„I hob di gestern wieder gseng“ ist ein niederbayerisches Liebeslied aus der Feder von Peter, einem ehemaligen Freund. Der Text entstand vor über zwanzig Jahren und spiegelt eine Zeit wider, in der Gefühle oft größer waren als die Worte dafür. Peter hatte die seltene Gabe, Verliebtheit, Hoffnung und Unsicherheit ohne Ironie auszudrücken – offen, direkt und verletzlich.
Das Lied erzählt vom Warten, vom Festhalten an Erinnerungen und von der leisen Hoffnung, dass sich etwas doch noch wenden könnte.

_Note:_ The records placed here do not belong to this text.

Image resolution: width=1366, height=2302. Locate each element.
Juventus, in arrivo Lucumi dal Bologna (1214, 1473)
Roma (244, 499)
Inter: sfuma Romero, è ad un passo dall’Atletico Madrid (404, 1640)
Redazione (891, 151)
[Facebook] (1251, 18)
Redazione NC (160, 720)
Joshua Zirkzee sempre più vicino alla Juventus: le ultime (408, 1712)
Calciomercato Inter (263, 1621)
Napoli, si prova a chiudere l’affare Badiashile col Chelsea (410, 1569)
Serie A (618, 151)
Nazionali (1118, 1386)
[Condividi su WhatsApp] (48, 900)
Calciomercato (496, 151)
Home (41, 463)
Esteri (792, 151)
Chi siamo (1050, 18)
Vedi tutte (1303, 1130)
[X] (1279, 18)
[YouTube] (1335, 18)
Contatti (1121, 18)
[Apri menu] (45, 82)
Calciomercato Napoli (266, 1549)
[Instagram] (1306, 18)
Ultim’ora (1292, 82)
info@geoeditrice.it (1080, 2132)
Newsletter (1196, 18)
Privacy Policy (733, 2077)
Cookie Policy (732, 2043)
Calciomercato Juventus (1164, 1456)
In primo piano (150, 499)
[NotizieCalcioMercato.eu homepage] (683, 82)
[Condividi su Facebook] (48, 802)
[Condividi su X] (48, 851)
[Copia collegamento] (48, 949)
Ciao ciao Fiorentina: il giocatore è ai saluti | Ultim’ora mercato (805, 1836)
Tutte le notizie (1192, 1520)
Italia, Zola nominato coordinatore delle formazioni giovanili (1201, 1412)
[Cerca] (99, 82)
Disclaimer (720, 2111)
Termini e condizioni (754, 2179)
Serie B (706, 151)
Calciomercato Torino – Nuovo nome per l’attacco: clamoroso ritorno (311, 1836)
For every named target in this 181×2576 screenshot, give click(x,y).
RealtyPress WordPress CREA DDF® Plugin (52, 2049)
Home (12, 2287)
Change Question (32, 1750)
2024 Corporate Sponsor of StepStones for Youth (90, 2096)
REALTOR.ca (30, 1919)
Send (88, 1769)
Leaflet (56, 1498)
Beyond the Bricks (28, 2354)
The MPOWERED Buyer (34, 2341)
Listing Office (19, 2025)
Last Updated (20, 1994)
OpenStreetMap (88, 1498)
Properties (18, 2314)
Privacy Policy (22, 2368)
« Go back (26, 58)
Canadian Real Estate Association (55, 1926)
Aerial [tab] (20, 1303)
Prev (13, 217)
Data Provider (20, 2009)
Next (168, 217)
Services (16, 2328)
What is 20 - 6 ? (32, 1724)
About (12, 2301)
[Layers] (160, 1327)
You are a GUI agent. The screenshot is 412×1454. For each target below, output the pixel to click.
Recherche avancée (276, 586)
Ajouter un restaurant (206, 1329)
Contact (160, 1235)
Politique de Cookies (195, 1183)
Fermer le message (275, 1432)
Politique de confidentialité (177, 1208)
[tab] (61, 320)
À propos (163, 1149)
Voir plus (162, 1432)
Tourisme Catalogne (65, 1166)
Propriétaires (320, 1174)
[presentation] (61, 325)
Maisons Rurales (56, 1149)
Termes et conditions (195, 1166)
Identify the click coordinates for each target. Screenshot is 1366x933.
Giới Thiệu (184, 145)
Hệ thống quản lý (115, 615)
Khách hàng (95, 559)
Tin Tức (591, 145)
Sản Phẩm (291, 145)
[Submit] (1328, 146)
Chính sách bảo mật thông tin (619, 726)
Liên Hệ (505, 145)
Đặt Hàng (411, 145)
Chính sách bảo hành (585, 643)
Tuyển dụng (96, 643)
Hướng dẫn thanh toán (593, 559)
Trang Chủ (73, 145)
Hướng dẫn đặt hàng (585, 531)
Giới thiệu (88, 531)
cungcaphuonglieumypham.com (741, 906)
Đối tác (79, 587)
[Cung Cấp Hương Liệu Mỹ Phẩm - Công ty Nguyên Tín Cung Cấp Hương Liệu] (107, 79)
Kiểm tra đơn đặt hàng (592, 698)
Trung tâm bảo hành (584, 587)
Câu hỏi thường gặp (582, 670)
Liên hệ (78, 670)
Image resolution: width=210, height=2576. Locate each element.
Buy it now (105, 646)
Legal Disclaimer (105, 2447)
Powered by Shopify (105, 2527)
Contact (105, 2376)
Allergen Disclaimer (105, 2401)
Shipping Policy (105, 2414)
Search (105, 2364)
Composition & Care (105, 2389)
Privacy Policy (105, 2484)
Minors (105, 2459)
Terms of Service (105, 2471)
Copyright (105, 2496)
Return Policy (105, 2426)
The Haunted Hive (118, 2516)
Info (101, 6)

Der Dialekt verleiht dem Text eine besondere Nähe und Ehrlichkeit. Nichts ist überhöht, nichts versteckt. Es geht um echte Sehnsucht, um Zweifel und um das Gefühl, jemanden nicht loslassen zu können, obwohl der Weg unklar ist.
Musikalisch wurde das Lied vor über zwei Jahrzehnten gemeinsam umgesetzt und trägt bis heute den Charakter dieser Zeit in sich. Die heutige Neuinterpretation nähert sich dem Original mit Respekt, ohne es kopieren zu wollen. Sie bewahrt den Kern des Textes und lässt ihn in einem ruhigen, bayerischen Klangbild weiterleben.
Dieses Lied ist kein Rückblick mit Wehmut, sondern ein stilles Zeugnis dafür, wie intensiv und ehrlich Gefühle sein können – besonders dann, wenn man sie noch ungefiltert zulässt.
I hob di gestern wieder gseng (Remastered 2025)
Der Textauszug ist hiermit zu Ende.